Federal law prohibits illegal immigrants from taking flight lessons under rules revamped after the Sept. 11, 2001, terror attacks. But the 33 Brazilians, arrested over the past few months and awaiting deportation hearings, somehow managed to get instruction at TJ Aviation Flight Academy at Minute Man Air Field in Stow, a rural town about 30 miles northwest of Boston.

Their instructor, also Brazilian, has also been charged with being here illegally, according to Immigration and Customs Enforcement spokeswoman Gillian Brigham.

Brigham said none of the immigrants posed a terrorism threat. But the incident, first reported by The Boston Globe, raised questions about the procedures for monitoring foreigners training to fly in the U.S.

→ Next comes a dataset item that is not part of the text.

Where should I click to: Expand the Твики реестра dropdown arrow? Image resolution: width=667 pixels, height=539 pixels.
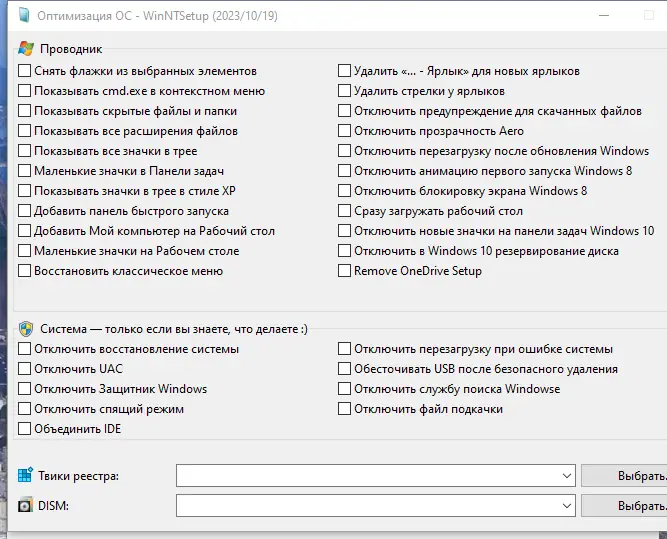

Since 2004, the Transportation Security Administration has been required to check all foreign flight students against terrorism, criminal and immigration databases. Students must also show their passports and visas to their flight instructor, who is supposed to keep copies on file.

Greg Soule, a spokesman for the TSA, said in a statement that the agency was reviewing "the circumstances by which these individuals were issued pilots' licenses."

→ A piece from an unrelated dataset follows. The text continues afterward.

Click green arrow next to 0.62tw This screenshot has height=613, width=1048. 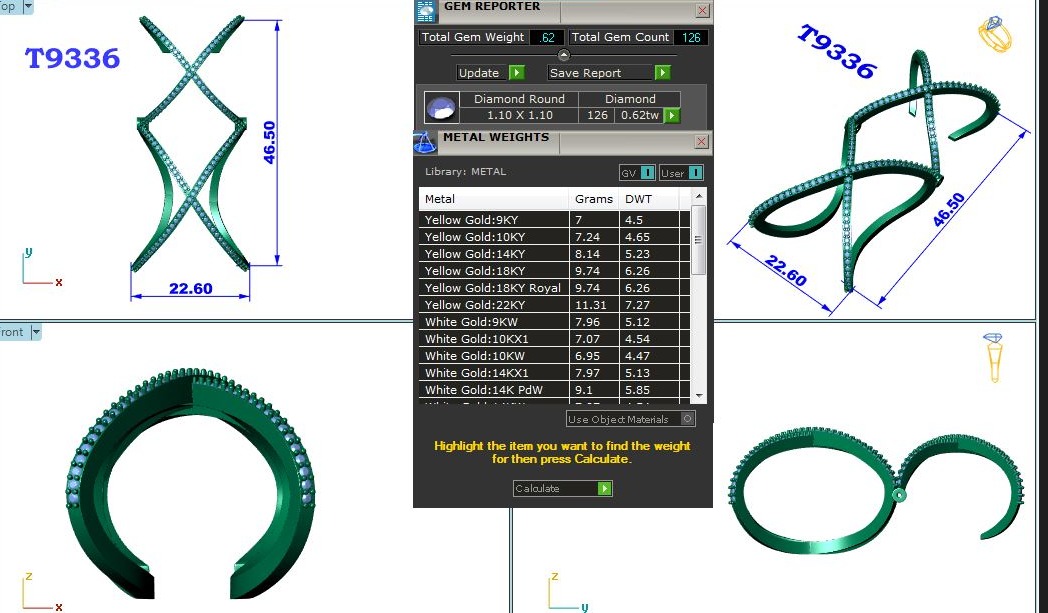coord(671,116)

The owner of the flight school, Thiago DeJesus, told The Globe that the students got approval from the TSA before taking classes in single-engine planes for $165 an hour.

DeJesus, 26, said he did not know they were in the country illegally. He also denied being here illegally, saying that he came here from Brazil a decade ago.

DeJesus was not at the airfield Friday and did not respond to phone messages.

Neither he nor any of his students have been detained while they await deportation hearings in federal immigration court, Brigham said, adding that none have been criminally charged.

Jim Peters, a spokesman for the Federal Aviation Administration, confirmed that DeJesus was licensed to fly single-engine planes and give flying lessons. The FAA was investigating DeJesus' flight school because of "safety issues," he said, although it has allowed the school to remain open.

"We can't say anything more about that," Peters said.

While the FAA issues licenses to pilots who have received proper training, he said, it does not have a role in checking whether flight students are here legally.